* [WORK INSTRUCTIONS]: In the passage on dentists and managed care, who should keep full responsibility for defining, monitoring, and enforcing technical dental standards of care?

* [DOCUMENT PASSAGE]:
Patients have a right to know why their dentists choose not to participate in managed care systems. It is as important to carefully think through one’s position to avoid managed care as it is to evaluate offered contracts. This is the essence of integrity. It may even be appropriate to present this professional position in writing. A personalized variant of the following position would convey a professional respect for patients’ health and dignity without maligning managed care.

G. I believe in providing the highest level of care possible to my patients. After carefully studying the plans available as supplements for patients’ responsibility for their own health, I have not found any which permit me to offer the level of care I believe my patients are entitled to. I would be pleased to discuss various plans and alternatives with you.

Managed care is an issue facing the profession as well as individual dentists. While single practitioners cannot be relieved of their personal responsibility in patient care, there are several aspects of an altered economic system for allocating oral health care that can only be addressed at a larger level. In fact, one of the characteristics of managed care is its emphasis on aggregate rather than individual markets. Another feature of managed care is the involvement of four parties in place of the customary dentist-patient dyad.

The economic interest of carriers and purchasers call for one kind of regulation of quality while health concerns of dentists and patients call for a different type. The principles of integrity and competence require that dentists retain full responsibility for defining, monitoring, and enforcing technical dental standards of care. Professionalism can be used to justify the obligation that the profession as a whole engage in cooperative evaluation of the economic and patient satisfaction aspects of care.

H. Organized dentistry and other groups concerned with oral health should actively engage managed care carriers and purchasers to create systems for ensuring appropriate economic and patient satisfaction outcomes and develop or enforce existing regulations to protect the quality of oral health of patients.

* [SUPPLIED INFORMATION]:
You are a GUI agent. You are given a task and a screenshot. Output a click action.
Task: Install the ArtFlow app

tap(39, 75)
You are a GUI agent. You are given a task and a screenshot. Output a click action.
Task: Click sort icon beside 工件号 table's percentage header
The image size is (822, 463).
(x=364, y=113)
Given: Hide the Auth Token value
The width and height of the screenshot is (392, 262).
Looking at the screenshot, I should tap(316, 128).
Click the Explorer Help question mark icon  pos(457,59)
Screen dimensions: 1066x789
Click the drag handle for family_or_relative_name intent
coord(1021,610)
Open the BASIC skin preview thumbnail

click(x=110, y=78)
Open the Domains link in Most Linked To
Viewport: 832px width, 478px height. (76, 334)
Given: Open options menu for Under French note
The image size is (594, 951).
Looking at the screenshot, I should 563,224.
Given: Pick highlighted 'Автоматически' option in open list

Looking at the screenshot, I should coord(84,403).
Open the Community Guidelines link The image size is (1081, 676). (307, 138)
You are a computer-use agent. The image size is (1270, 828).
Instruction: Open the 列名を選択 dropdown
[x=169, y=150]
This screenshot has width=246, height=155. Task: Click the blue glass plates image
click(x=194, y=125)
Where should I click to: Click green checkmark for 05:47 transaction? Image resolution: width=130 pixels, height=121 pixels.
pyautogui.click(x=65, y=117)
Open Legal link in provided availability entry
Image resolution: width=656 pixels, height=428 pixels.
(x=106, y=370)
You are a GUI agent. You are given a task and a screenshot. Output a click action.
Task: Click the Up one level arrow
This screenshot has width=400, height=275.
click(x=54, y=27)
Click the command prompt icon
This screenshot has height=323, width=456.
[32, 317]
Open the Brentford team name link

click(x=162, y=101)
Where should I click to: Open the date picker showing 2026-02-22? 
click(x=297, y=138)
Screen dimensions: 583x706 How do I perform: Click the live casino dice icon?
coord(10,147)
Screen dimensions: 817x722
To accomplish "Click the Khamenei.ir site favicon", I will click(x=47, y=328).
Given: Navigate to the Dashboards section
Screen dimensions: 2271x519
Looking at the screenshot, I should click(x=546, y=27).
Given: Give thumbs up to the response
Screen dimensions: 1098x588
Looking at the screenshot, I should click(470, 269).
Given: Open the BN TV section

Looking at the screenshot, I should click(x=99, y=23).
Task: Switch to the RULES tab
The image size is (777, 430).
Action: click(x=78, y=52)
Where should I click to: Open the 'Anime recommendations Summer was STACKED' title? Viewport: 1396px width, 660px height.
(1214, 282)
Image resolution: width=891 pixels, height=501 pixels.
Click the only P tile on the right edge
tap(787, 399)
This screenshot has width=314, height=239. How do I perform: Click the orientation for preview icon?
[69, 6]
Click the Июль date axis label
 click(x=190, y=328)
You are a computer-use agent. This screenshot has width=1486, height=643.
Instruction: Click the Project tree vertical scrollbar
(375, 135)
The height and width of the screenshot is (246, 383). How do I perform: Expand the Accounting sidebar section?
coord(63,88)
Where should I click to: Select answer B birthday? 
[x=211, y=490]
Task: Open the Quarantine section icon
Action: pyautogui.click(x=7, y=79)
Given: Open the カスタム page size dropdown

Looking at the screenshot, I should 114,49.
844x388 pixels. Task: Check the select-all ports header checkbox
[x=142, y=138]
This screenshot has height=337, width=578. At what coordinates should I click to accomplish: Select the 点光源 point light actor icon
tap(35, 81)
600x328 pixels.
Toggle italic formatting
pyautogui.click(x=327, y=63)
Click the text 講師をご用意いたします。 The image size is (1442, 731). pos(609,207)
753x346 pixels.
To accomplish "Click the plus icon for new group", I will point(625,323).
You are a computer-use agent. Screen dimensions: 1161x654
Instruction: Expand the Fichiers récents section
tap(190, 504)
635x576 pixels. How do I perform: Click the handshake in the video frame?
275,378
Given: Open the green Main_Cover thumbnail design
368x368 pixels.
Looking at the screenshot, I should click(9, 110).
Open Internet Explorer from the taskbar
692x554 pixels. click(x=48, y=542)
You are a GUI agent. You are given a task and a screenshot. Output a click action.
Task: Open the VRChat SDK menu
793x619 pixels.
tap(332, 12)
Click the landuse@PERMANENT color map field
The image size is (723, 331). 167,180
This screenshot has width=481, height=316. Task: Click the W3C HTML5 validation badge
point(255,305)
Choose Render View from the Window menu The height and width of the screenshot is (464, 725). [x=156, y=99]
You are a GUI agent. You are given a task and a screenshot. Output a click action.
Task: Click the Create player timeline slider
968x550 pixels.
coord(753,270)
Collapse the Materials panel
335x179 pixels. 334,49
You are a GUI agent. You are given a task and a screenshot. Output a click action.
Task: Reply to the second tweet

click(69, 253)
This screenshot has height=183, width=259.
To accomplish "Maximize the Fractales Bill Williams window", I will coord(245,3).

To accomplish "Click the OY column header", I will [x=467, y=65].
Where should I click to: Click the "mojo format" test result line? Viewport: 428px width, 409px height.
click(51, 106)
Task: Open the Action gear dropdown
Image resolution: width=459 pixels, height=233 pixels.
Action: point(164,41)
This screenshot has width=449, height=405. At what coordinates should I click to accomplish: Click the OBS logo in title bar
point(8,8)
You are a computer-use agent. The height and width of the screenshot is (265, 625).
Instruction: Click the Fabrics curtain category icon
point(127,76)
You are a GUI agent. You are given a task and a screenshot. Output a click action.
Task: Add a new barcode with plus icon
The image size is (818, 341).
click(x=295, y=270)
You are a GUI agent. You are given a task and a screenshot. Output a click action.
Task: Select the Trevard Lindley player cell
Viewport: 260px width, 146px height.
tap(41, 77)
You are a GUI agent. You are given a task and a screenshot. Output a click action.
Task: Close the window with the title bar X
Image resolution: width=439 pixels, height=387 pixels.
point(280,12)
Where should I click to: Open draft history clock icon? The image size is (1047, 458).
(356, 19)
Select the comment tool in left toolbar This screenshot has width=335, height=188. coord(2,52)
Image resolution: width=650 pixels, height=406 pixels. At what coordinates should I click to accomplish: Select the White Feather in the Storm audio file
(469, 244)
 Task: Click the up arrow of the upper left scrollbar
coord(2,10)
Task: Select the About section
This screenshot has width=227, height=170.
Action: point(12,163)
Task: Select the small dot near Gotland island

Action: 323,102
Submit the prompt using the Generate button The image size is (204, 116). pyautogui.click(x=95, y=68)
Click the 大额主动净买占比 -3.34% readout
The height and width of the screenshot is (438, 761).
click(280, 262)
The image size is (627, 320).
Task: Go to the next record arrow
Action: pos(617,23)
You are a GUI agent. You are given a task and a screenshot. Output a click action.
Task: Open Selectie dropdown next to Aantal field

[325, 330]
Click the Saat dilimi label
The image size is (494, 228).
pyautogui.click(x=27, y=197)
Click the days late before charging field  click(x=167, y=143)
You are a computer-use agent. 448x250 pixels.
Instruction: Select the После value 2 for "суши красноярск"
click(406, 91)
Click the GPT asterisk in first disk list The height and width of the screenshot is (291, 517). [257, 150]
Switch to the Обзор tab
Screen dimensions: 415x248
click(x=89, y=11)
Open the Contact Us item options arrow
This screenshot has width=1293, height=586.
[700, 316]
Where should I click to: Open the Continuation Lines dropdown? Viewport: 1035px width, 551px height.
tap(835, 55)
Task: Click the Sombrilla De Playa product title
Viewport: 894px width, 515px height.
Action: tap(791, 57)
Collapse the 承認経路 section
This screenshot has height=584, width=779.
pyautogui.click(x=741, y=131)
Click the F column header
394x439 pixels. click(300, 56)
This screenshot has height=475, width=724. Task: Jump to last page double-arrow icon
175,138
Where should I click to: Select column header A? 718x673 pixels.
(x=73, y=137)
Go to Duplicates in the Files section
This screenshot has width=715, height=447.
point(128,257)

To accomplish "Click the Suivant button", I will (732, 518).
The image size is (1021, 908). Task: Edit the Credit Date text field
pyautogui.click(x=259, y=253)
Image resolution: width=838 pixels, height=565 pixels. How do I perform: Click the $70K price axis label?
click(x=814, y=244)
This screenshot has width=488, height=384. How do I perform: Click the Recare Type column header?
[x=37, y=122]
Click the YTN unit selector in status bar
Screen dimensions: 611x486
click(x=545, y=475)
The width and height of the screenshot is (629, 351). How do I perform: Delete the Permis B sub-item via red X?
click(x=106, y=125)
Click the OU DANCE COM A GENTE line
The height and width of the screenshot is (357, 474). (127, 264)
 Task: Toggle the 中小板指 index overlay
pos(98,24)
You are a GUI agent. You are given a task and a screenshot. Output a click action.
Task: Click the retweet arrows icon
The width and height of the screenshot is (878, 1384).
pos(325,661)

* [EXERCISE RESPONSE]: Dentists